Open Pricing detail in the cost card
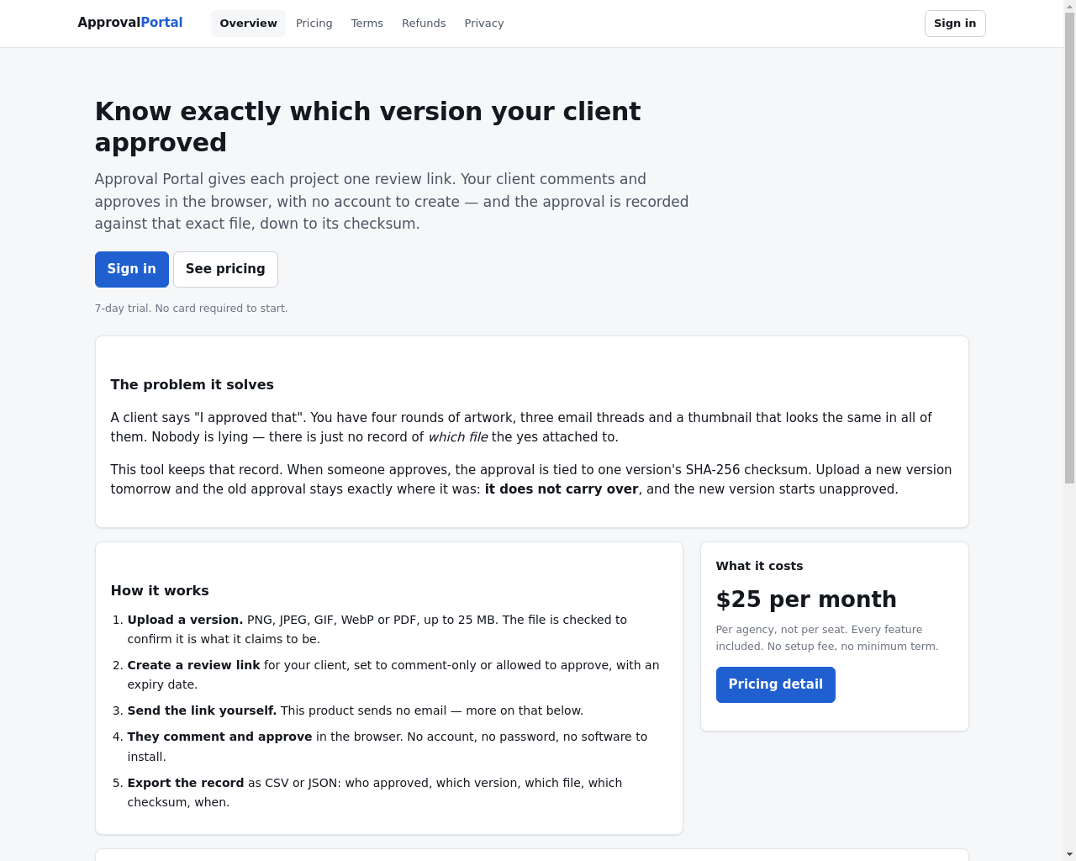 (x=776, y=684)
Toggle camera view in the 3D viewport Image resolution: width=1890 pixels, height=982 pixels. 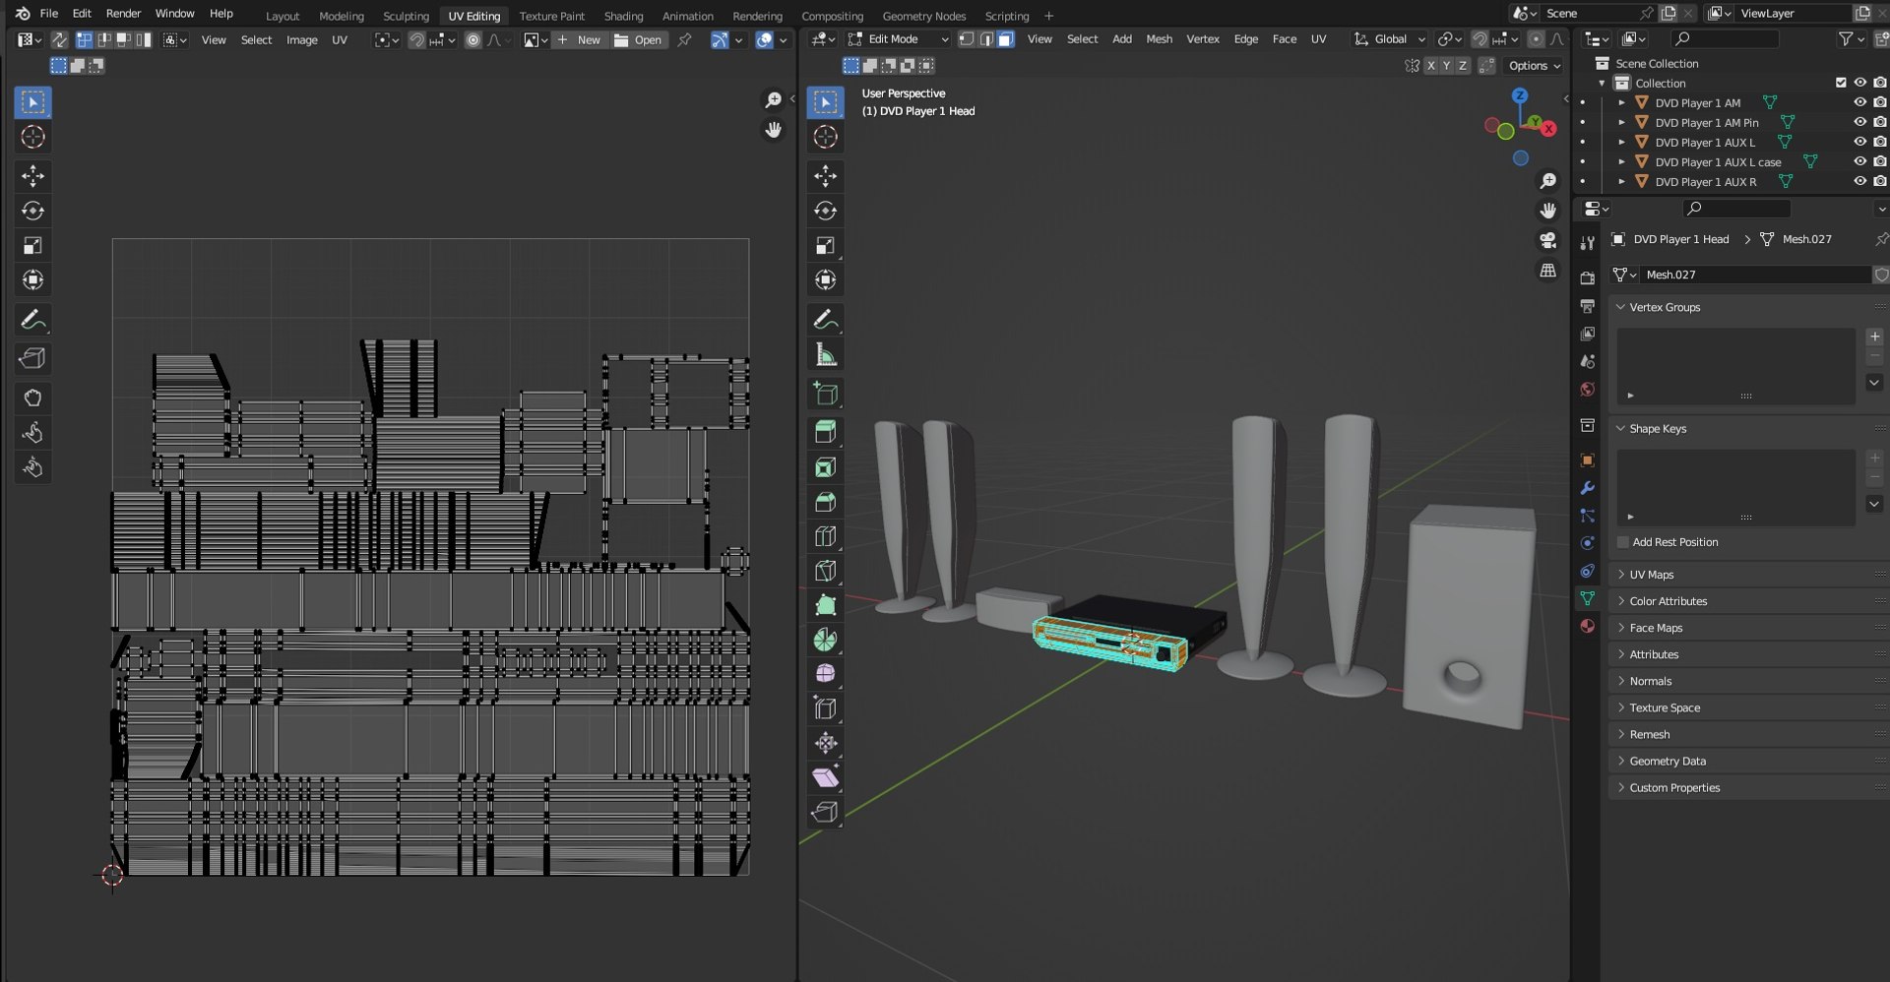[1547, 241]
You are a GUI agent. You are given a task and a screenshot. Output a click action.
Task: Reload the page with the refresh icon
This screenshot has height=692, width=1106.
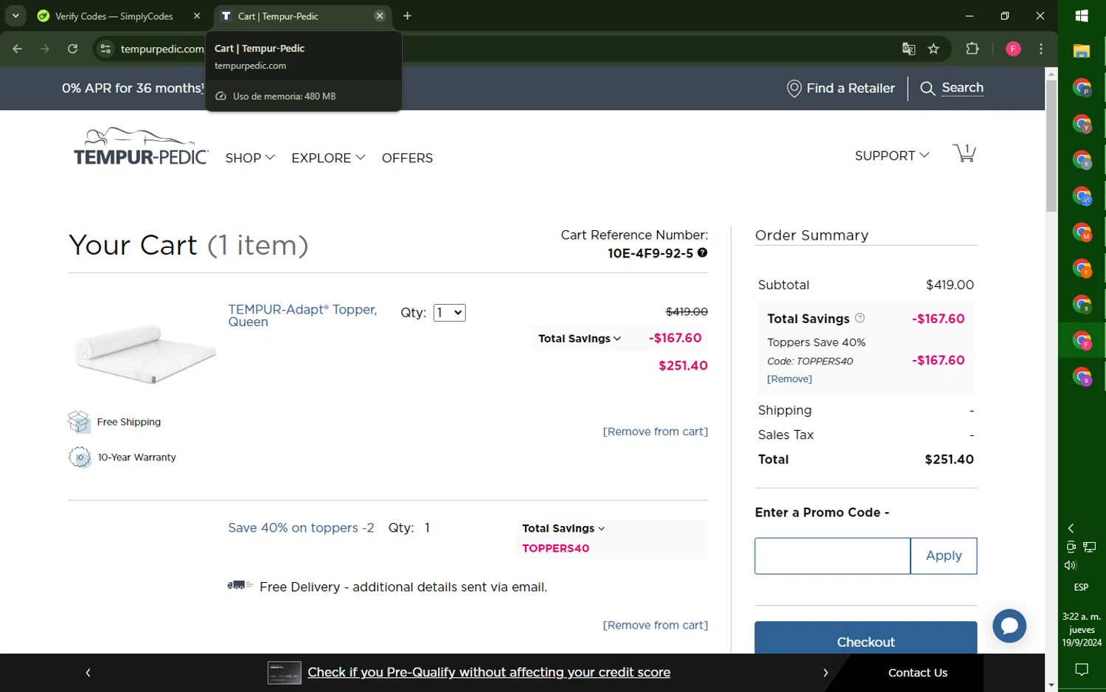click(72, 49)
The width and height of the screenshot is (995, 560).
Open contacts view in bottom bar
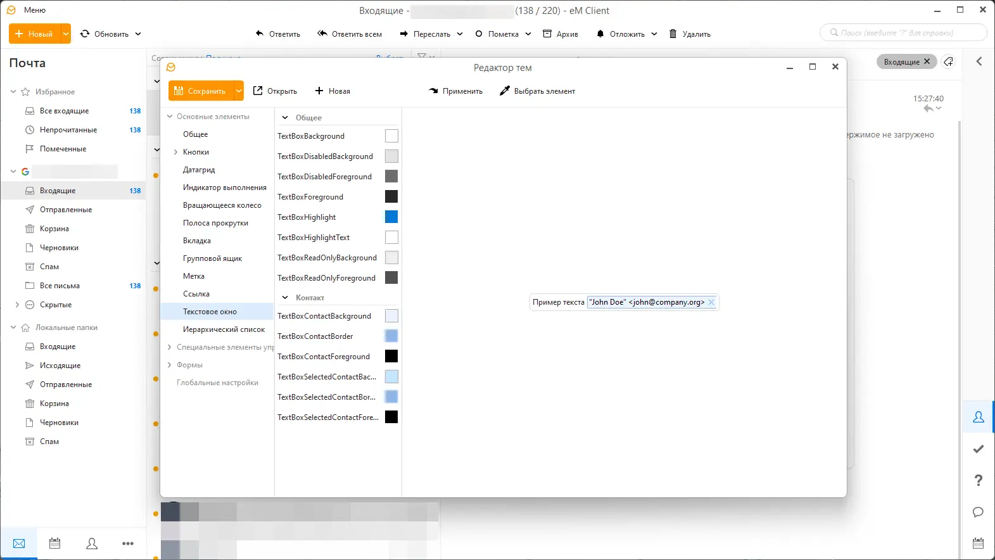pyautogui.click(x=92, y=544)
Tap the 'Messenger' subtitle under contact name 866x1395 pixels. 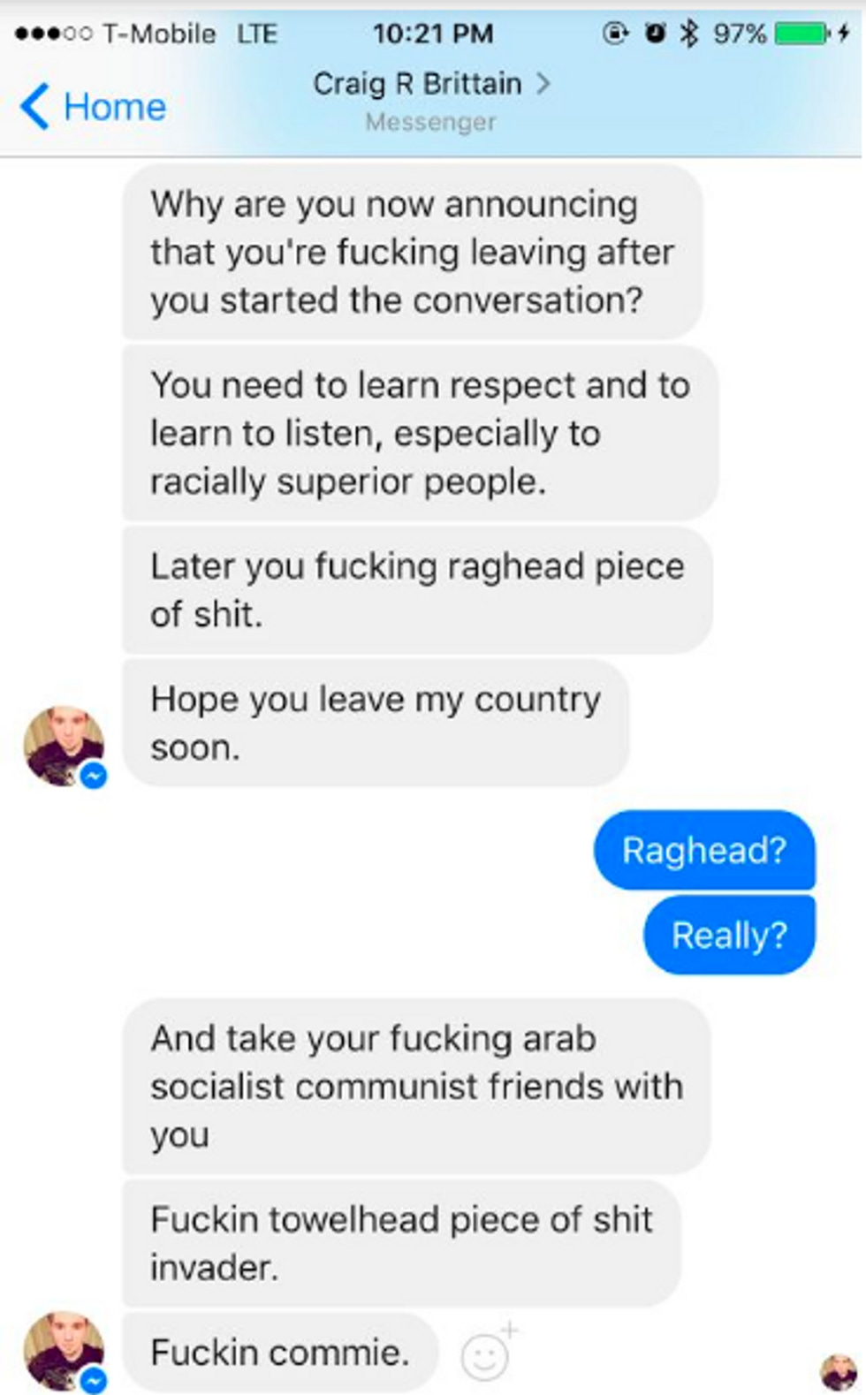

---*---

_The problem_:
In your copy, include no pictures and only the lines from the line with "The width and" through the final line of the listing above, reproduced exactly.

_Response to this exercise_:
The width and height of the screenshot is (995, 560).
Open contacts view in bottom bar
pyautogui.click(x=92, y=544)
Tap the 'Messenger' subtitle under contact name 866x1395 pixels. 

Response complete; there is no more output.